The hidden cost of market rate

Mission district
"Mission" by Dale Cruse via Flickr (CC BY 2.0)

The spring of 2000 should have been a very good time for me. I’d just made a sale for the most cash, the least equity, and shortest earn out of my career. It was 10 days before the NASDAQ peaked and a few short weeks before it was clear to everyone that the Dot-com bubble had definitely burst.

But one day in the midst of all that action, standing in San Francisco’s Mission District holding my grandson, my daughter asked me what my life was about.

I didn’t have a great answer to give my daughter that day. In the years since, I’ve been working to find one.

I love earning market-rate returns when particular kinds of need are so great that delivering a public good through market means makes ethical sense and can still meet top-tier venture demands. I’m talking about markets like off-grid solar power in rural Sub-Saharan Africa, or treatments for PTSD or Type 2 Diabetes in the U.S. 

As in the dynamics of vaccine distribution, these businesses are like a public good that needs to be spread as fast as possible. With off-grid solar, startups are (1) eliminating kerosene that kills one million people a year through indoor air pollution, and (2) cutting lighting and fuel costs by 40%, and democratizing their benefits for work and study. With chronic but treatable diseases like PTSD and Type 2 Diabetes, the technology needs to be spread as quickly as possible.

We need to solve these problems. Market-rate investment, even top tier venture capital returns, can help us do that. It should be a part of lots of investors’ portfolios.

**APPLY WHAT YOU READ**.
1. According to the market-rate essay, how many people a year does kerosene kill through indoor air pollution?
2. Please carry the market-rate essay forward from its final paragraph.

**DATA SHOWN**.
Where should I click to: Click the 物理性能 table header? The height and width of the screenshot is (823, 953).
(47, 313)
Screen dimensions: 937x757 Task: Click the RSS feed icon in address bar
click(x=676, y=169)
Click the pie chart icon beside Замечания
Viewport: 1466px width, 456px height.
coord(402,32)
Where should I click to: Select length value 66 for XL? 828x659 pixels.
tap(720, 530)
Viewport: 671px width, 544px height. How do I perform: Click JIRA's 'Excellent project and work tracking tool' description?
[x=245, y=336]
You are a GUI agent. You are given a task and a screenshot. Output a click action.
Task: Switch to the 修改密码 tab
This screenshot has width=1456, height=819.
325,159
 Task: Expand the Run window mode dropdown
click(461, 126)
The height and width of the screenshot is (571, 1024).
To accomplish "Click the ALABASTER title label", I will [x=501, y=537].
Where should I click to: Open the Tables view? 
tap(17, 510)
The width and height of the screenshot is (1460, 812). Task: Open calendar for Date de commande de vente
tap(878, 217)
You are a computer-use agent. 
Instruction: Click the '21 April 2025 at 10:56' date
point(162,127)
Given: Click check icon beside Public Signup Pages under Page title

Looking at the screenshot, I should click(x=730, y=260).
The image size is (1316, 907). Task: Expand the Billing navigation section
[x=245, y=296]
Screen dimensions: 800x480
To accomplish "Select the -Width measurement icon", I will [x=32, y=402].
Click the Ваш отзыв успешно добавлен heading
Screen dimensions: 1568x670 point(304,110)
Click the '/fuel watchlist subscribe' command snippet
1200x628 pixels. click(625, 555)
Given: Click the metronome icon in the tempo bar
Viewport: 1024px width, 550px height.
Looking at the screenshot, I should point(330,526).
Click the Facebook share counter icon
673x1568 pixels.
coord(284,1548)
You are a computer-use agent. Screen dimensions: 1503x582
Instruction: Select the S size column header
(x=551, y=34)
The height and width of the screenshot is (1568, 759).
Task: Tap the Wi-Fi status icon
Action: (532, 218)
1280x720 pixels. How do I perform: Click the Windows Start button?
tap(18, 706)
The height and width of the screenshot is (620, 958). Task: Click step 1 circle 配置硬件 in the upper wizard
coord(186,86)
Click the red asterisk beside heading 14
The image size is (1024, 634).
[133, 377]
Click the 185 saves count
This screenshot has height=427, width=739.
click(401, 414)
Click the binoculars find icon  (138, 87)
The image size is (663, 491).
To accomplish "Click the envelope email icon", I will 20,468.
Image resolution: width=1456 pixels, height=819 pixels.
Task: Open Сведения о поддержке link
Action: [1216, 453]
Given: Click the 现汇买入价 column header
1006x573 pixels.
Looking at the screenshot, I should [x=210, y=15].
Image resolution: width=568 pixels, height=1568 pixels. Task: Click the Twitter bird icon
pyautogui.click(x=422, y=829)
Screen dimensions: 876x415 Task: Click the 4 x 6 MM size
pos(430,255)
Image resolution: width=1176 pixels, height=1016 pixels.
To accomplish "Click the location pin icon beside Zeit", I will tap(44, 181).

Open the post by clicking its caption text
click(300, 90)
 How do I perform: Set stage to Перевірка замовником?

**TASK-BY-TASK RESULTS**.
1. One million people a year.

2.
But in more recent years, my business partners and I have chosen to look for deals where investors have to bear more of the cost of doing good. I’ve put more recent earnings toward scholarships and travel for underrepresented entrepreneurs, and toward building markets where venture capital and demands for market-rate returns won’t work. 

We simply can’t address the embedded cost of systemic injustice at market rate.

For the kinds of investments that have helped me answer my daughter’s question about the meaning of my life, concessionary, neighborhood-scale capital has been the answer. In light of past injustices, there also often needs to be some level of philanthropy, donations from individuals, support from foundations, and even public funding or other subsidies to make wealth creation in marginalized communities a reality.

At Faith+Finance, we’ll be talking about how the demands of our religious faith are calling many investors through the narrow gate of an approach to investing that takes seriously the harm our economic systems have perpetrated and perpetuated on the communities Jesus called “the least of these.”

We won’t make easy money on such projects. But we can tell future generations about what we’ve learned to stand for.